Alan Canon edited this page Mar 3, 2018 · 2 revisions

Classic Macintosh refers to the original m68k processor based Macintosh computer line from Apple Computers, Inc. The Macintosh was introduced in 1984, and its m68k-based successors was discontinued in 1995. The most powerful of the line was the Quadra series, with a clock speed of 33 MHz., and was expandable to 256 MB of RAM. The latest version of the Macintosh OS supported by the classic Macintosh was Mac OS 8.1.

Software development

Pascal was the implementation language of choice for the Macintosh. The first applications for the Macintosh were compiled on the Apple Lisa, until a Pascal compiler became available on the Macintosh. Early compilers for the Macintosh included Macintosh Pascal and MPW. THINK Pascal, introduced in 1986 as Lightspeed Pascal, quickly became the most popular Pascal compiler for the Macintosh, and was used by Richard Dawkins to develop his Blind Watchmaker series of computer programs.

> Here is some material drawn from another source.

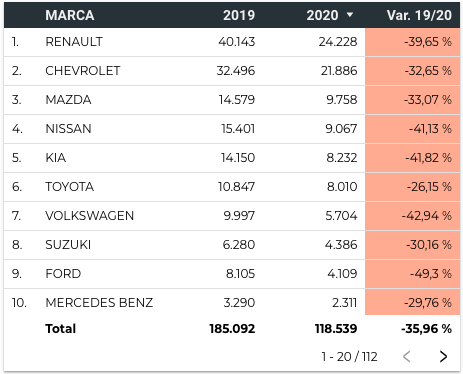The width and height of the screenshot is (463, 374).
Task: Go to the next page arrow
Action: 443,356
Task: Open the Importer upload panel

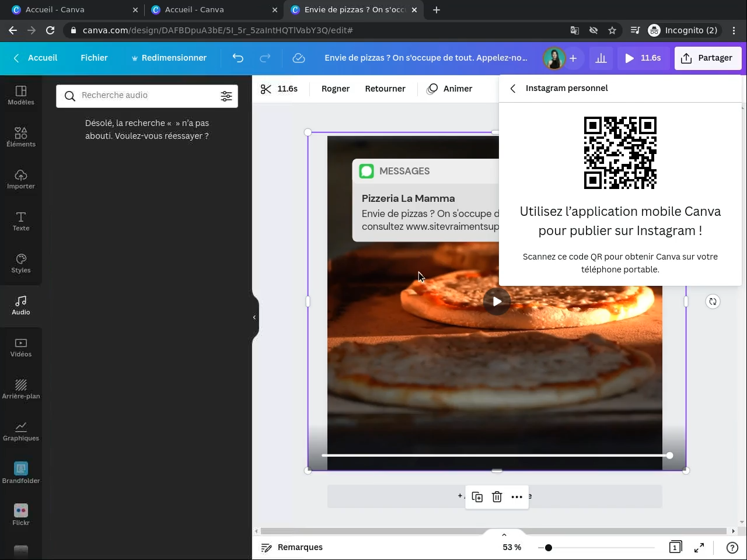Action: point(21,179)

With the advent of PowerPC based Macintoshes, Apple revised the standard Pascal library in favor of the Universal Pascal Interfaces (UPI), and introduced a new set of library calls called Carbon, the next-generation API for Macintosh programming. Carbon was to become the programming library for Mac OS X. The Pascal compiler and IDE CodeWarrior was the first to support UPI and Carbon, and quickly supplanted THINK Pascal as the IDE of choice for Macintosh development. It is possible to produce source that will compile for both m86k (under THINK Pascal) and for the PowerPC (under CodeWarrior) with the use of conditional compilation directives.

The flavor of Pascal supported by THINK Pascal (though not its object oriented syntax) is supported by Free Pascal in its MACPAS mode.

Emulation

Basilisk II is a free-open source emulator for the Classic Macintosh platform, and is used for development in the original build and execution environment for Blind Watchmaker.